Department of Molecular and Human Genetics, Human Genome Sequencing Center, Baylor College of Medicine, Houston, TX, USA.
PLoS One. 2012;7(11):e47768. doi: 10.1371/journal.pone.0047768. Epub 2012 Nov 21.
Many genomes have been sequenced to high-quality draft status using Sanger capillary electrophoresis and/or newer short-read sequence data and whole genome assembly techniques. However, even the best draft genomes contain gaps and other imperfections due to limitations in the input data and the techniques used to build draft assemblies. Sequencing biases, repetitive genomic features, genomic polymorphism, and other complicating factors all come together to make some regions difficult or impossible to assemble. Traditionally, draft genomes were upgraded to "phase 3 finished" status using time-consuming and expensive Sanger-based manual finishing processes. For more facile assembly and automated finishing of draft genomes, we present here an automated approach to finishing using long-reads from the Pacific Biosciences RS (PacBio) platform. Our algorithm and associated software tool, PBJelly, (publicly available at https://sourceforge.net/projects/pb-jelly/) automates the finishing process using long sequence reads in a reference-guided assembly process. PBJelly also provides "lift-over" co-ordinate tables to easily port existing annotations to the upgraded assembly. Using PBJelly and long PacBio reads, we upgraded the draft genome sequences of a simulated Drosophila melanogaster, the version 2 draft Drosophila pseudoobscura, an assembly of the Assemblathon 2.0 budgerigar dataset, and a preliminary assembly of the Sooty mangabey. With 24× mapped coverage of PacBio long-reads, we addressed 99% of gaps and were able to close 69% and improve 12% of all gaps in D. pseudoobscura. With 4× mapped coverage of PacBio long-reads we saw reads address 63% of gaps in our budgerigar assembly, of which 32% were closed and 63% improved.

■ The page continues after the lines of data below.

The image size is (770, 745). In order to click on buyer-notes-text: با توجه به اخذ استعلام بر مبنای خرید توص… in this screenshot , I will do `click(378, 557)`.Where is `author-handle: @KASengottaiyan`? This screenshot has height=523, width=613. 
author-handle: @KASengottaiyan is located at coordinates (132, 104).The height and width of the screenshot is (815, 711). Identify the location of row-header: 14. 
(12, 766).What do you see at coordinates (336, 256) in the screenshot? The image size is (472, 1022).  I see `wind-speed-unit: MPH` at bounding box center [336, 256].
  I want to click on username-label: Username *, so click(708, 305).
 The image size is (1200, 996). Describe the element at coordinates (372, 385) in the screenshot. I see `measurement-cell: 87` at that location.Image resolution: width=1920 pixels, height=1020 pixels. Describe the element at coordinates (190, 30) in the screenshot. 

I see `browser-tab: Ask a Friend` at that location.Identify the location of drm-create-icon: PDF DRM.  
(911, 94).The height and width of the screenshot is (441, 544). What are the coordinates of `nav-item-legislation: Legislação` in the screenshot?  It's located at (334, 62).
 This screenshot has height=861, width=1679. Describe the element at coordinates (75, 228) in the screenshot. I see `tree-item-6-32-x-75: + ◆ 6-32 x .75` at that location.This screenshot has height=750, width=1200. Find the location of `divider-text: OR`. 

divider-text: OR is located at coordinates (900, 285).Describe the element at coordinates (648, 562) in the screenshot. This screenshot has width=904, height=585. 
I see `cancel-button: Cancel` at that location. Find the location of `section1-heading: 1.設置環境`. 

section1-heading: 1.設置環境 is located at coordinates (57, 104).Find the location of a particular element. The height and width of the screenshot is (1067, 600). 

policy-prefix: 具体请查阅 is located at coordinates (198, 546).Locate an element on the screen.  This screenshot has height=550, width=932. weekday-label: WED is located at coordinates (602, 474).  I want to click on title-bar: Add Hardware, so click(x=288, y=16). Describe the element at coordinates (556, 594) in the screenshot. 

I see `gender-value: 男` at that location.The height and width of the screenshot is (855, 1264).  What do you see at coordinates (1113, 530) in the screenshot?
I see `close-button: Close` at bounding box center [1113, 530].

With 6.8× mapped coverage of mangabey PacBio long-reads we addressed 97% of gaps and closed 66% of addressed gaps and improved 19%. The accuracy of gap closure was validated by comparison to Sanger sequencing on gaps from the original D. pseudoobscura draft assembly and shown to be dependent on initial reference quality.
许多基因组已经使用桑格毛细管电泳和/或更新的短读序列数据和全基因组组装技术进行了高质量的草图测序。然而,即使是最好的草图基因组也包含由于输入数据和构建草图组装的技术的限制而导致的缺口和其他不完美之处。测序偏差、重复的基因组特征、基因组多态性和其他复杂因素共同作用,使得一些区域难以或不可能组装。传统上,使用耗时且昂贵的桑格基于手动完成过程将草图基因组升级到“第三阶段完成”状态。为了更方便地组装和自动完成草图基因组,我们在此提出了一种使用 Pacific Biosciences RS (PacBio) 平台的长读测序进行自动完成的方法。我们的算法和相关软件工具 PBJelly(可在 https://sourceforge.net/projects/pb-jelly/ 上公开获得)使用参考指导组装过程中的长序列读数自动化完成过程。PBJelly 还提供“提升”坐标表,可轻松将现有注释移植到升级的组装中。使用 PBJelly 和长 PacBio 读数,我们升级了模拟果蝇的草图基因组序列、版本 2 草稿果蝇 obscura、2.0 版 budgerigar 数据集的组装以及初步组装的 Sooty mangabey。在 PacBio 长读的 24×映射覆盖率下,我们解决了 99%的缺口,并能够关闭 69%并改进 12%的所有缺口。在 PacBio 长读的 4×映射覆盖率下,我们看到读数解决了我们的 budgerigar 组装中 63%的缺口,其中 32%被关闭,63%得到了改进。在 mangabey PacBio 长读的 6.8×映射覆盖率下,我们解决了 97%的缺口,并关闭了 66%的已解决缺口并改进了 19%。缺口闭合的准确性通过与原始 D. obscura 草图组装的缺口的 Sanger 测序进行比较进行了验证,并显示与初始参考质量有关。